── Source text ──
"Angela Merkel had more luck in pushing the climate agenda abroad than at home - in Germany, she had no choice but to balance between competing demands from powerful car and coal industries."
Last Sunday Germans voted in a historic election, deciding who will replace Chancellor Angela Merkel after her 16-year tenure.
Ultimately her ruling CDU’s pick for Chancellor Armin Laschet lost to the Social Democrats SPD’s Olaf Scholz, and negotiations over a coalition that can command a majority are ongoing.
It may take weeks to find out whether Scholz or Laschet will become the next Chancellor.
But what does SPD’s win and the departure of Merkel, dubbed "The Climate Chancellor", mean for Germany’s climate leadership, a part of Germany’s national brand under Merkel?
The ‘Climate Chancellor’
During her 16 years in office, Merkel pressured other political parties to review their green credentials by putting the environment at the centre of German politics.
Even so, many were left wondering if she lived up to her ‘Climate Chancellor’ moniker.
The reality is that Merkel had more luck in pushing the climate agenda abroad than at home. In Germany, she had no choice but to balance between competing demands from powerful car and coal industries.
Merkel’s strong reliance on science had been a big part of her success, from hosting the first-ever COP climate summit, to leading Germany through COVID-19.
Yet Germany’s fossil fuel addiction remained a blind spot for her.
Merkel’s critics accused her of ignoring the harmful environmental impacts of fossil fuels and Germany’s automotive sector was labelled an Achilles heel for the CDU which has close ties to the leading export industry.
Recently Merkel announced the car industry was a “central part of the solution” to the climate issue, and the plan to see 1 million electric car (EV) charging points by 2030 was part of an attempt to halve carbon emissions.
Germans were not thrilled: a recent survey (in German) in 22 countries discovered that Germans were the most sceptical about the viability of EVs.
In terms of take-up, Germany still falls behind Norway, Sweden and the Netherlands.
Are Germans forced to choose between fossil fuels and EVs? Fortunately not. The reputation of EVs has been challenged because of the polluting battery manufacturing process.
Whilst EVs may not be the ultimate solution, when combined with wider deployment of renewables such as biofuels, they can reduce carbon emissions.
Biofuels offer an alternative
Biofuels could offer a renewable alternative to fossil fuels for the German transport sector, the only industry that failed to reduce greenhouse gas emissions since the 90s. However, this progress has been further hampered by the European Union.
In 2018, the EU implemented a ban on palm oil for biodiesel, which ironically gives the highest yield per acre of any oilseed crop – up to nine times more than other crops including rapeseed, sunflower and soybean.
Critics labelled the ban a protectionist move to promote the EU’s domestic biofuels industry, primarily European rapeseed dominating the biofuels market.
Despite the association with deforestation, if produced sustainably, palm oil could triumph over alternatives.
───
── Source material ──
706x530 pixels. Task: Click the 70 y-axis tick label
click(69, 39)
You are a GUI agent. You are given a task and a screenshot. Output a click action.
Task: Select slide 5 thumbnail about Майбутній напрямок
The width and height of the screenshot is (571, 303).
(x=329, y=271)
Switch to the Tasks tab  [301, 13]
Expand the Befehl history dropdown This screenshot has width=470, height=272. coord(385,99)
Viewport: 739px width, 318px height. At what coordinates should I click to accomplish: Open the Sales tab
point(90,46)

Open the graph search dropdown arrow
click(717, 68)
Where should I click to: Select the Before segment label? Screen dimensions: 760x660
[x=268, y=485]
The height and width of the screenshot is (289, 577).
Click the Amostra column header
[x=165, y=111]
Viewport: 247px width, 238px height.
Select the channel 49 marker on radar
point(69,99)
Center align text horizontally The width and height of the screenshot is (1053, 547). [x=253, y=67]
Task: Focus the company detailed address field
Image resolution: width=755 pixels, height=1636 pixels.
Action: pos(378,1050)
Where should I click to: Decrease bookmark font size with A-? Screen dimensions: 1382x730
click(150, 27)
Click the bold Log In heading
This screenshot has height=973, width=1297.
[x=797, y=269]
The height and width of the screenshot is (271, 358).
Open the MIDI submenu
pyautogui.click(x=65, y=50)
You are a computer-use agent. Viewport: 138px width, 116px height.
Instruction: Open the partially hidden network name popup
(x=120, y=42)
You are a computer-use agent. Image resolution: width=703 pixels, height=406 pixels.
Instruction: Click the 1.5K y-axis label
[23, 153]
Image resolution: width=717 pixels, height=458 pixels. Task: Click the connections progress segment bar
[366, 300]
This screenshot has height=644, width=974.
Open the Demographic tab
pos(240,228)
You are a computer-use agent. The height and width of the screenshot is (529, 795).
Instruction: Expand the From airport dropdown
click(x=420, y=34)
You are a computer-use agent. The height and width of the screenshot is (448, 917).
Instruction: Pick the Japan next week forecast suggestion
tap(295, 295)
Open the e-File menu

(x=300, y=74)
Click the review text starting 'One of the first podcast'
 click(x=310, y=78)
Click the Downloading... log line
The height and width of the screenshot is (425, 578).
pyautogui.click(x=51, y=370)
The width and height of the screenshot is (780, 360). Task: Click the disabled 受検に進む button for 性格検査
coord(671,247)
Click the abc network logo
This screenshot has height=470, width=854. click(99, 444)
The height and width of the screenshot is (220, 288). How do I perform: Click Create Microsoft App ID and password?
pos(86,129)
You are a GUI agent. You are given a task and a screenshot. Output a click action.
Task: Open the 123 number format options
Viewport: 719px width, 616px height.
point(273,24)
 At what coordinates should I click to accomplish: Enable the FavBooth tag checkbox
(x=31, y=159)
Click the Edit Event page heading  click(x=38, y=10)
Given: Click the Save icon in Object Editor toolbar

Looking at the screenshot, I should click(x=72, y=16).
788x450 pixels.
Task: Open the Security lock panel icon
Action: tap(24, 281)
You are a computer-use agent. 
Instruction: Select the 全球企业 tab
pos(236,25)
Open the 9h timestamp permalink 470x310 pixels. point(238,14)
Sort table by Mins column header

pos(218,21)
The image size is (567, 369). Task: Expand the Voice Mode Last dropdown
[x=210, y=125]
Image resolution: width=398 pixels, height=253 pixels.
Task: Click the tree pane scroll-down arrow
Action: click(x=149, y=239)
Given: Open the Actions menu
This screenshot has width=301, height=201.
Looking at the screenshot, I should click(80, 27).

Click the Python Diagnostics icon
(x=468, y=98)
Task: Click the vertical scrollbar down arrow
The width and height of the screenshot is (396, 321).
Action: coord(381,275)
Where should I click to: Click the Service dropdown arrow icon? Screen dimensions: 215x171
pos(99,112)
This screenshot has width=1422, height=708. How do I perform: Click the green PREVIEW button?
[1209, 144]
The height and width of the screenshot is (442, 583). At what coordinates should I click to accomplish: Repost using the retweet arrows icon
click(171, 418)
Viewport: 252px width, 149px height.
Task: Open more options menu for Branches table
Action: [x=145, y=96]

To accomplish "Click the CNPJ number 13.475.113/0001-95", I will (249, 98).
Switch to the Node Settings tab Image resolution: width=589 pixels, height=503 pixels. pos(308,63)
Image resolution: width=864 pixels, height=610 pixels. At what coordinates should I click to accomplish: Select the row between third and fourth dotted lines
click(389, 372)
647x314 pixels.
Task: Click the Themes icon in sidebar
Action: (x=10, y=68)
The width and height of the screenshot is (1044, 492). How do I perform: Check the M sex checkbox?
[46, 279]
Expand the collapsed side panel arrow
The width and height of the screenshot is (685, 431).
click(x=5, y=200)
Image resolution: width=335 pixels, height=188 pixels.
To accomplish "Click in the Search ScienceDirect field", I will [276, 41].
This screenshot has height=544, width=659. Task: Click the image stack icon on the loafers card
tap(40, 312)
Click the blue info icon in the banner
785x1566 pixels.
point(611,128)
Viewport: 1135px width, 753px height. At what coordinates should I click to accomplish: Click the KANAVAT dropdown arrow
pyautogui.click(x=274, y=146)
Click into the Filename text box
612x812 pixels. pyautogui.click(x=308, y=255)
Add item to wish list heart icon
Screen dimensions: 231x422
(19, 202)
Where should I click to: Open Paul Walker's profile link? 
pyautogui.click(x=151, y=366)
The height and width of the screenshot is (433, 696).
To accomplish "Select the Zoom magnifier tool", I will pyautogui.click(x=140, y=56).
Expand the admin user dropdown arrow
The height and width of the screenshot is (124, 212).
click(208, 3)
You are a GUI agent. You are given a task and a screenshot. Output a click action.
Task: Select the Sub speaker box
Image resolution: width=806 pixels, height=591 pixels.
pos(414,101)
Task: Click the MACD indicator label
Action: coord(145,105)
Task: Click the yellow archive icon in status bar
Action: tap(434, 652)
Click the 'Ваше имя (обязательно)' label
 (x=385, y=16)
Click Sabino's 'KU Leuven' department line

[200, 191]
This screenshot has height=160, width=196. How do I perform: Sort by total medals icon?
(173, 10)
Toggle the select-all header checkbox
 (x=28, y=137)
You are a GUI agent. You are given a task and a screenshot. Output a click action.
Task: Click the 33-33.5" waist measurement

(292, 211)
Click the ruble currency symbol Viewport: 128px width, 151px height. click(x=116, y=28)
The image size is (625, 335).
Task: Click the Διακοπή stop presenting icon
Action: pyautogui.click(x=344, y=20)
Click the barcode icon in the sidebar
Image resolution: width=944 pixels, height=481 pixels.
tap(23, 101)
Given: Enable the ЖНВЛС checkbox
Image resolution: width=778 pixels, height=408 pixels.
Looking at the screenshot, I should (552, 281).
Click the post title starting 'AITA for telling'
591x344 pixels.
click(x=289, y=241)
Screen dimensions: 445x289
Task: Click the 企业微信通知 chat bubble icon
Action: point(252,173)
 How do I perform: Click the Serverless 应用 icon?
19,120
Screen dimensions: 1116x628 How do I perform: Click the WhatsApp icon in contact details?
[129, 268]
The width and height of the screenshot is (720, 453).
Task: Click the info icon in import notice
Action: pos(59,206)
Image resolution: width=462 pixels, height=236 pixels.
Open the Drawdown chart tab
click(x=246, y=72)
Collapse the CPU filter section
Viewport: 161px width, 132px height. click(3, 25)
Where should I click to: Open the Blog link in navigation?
───
◆ **Tasks to perform**
1. Reproduce a passage from the article on Merkel's climate record word for word: begin at the words "The reality is" and stop after the words "spot for her.".
2. Condense the paragraph of the article on Merkel's climate record that begins "In 2018, the EU implemented" into a short bulleted list that keeps its main facts.

◆ **Exercise solutions**
1.
The reality is that Merkel had more luck in pushing the climate agenda abroad than at home. In Germany, she had no choice but to balance between competing demands from powerful car and coal industries.
Merkel’s strong reliance on science had been a big part of her success, from hosting the first-ever COP climate summit, to leading Germany through COVID-19.
Yet Germany’s fossil fuel addiction remained a blind spot for her.

2.
- In 2018, the EU banned palm oil for biodiesel.
- Palm oil gives the highest yield per acre of any oilseed crop.
- Its yield is up to nine times that of other crops, including rapeseed, sunflower and soybean.